** Opening Provided material block **
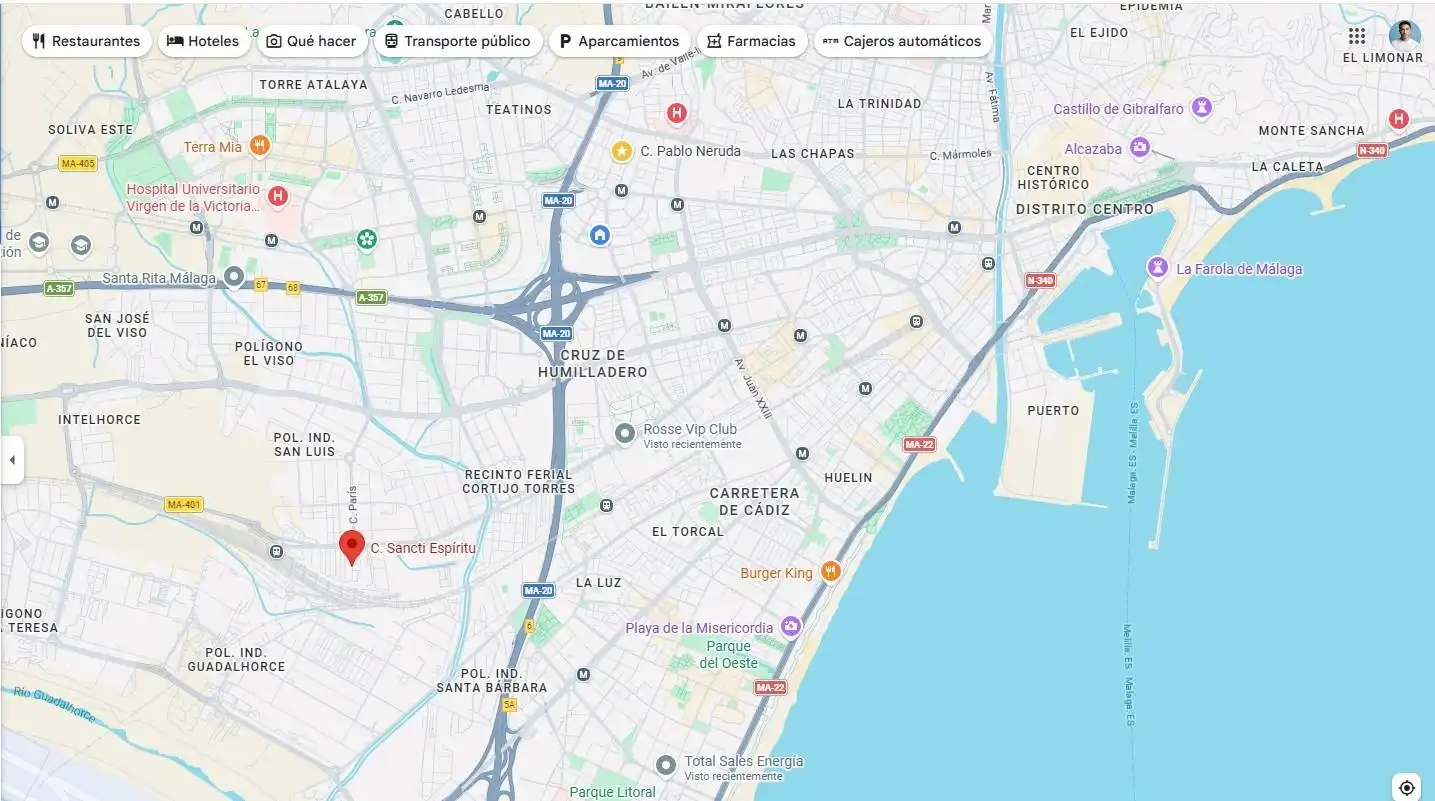Click the Terra Mia restaurant marker
1435x801 pixels.
tap(259, 146)
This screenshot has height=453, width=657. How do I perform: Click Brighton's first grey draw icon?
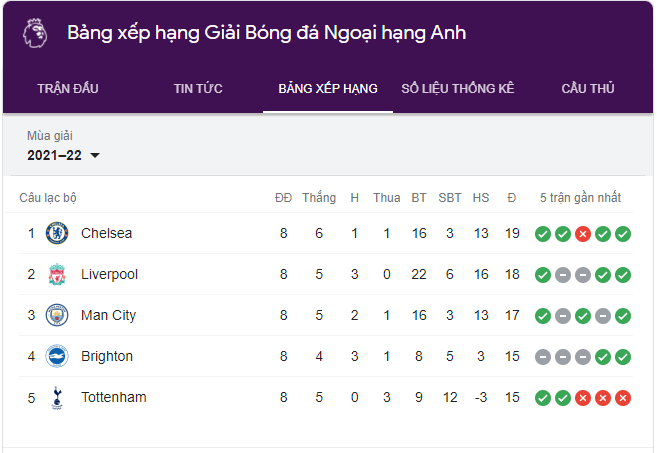pos(542,357)
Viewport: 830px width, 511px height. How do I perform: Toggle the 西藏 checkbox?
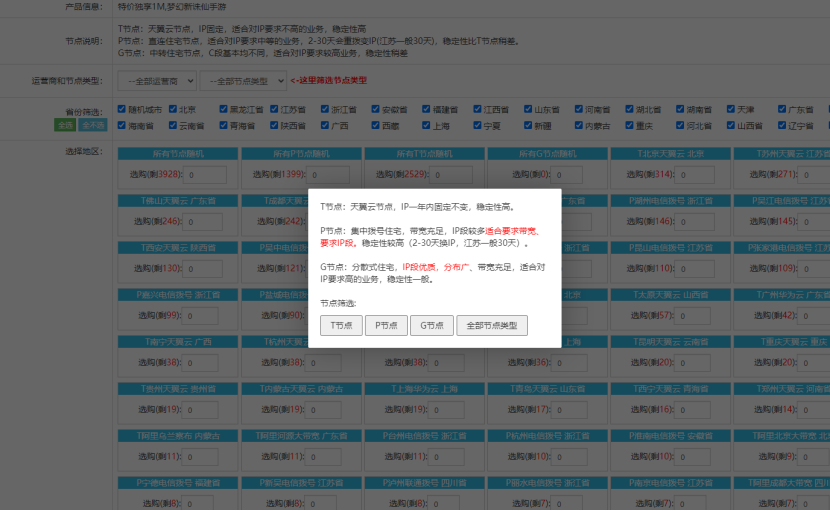[x=372, y=126]
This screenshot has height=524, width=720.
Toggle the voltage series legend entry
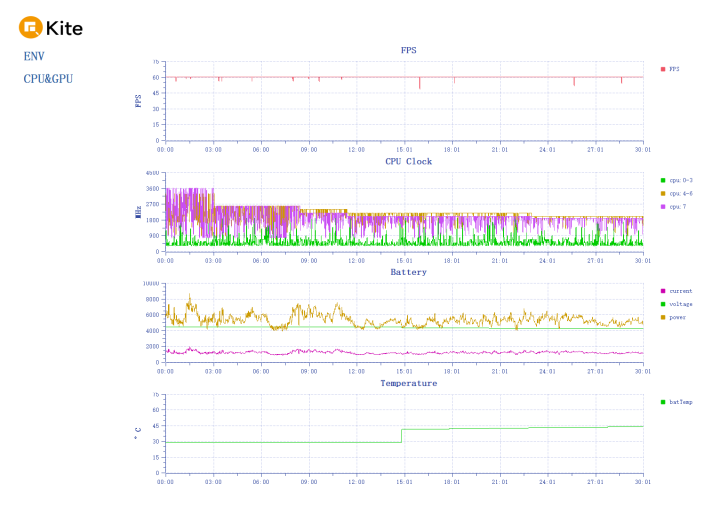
** Closing Provided material block **
- _Brief_
Lines from the one that contains "This screenshot has height=453, width=657." to the final line of the material are the whole answer. Reproduce them word for word and skip the pictures.

- _Response_
This screenshot has height=453, width=657. How do I perform: Click Brighton's first grey draw icon?
pos(542,357)
Viewport: 830px width, 511px height. How do I perform: Toggle the 西藏 checkbox?
[x=372, y=126]
This screenshot has height=524, width=720.
Toggle the voltage series legend entry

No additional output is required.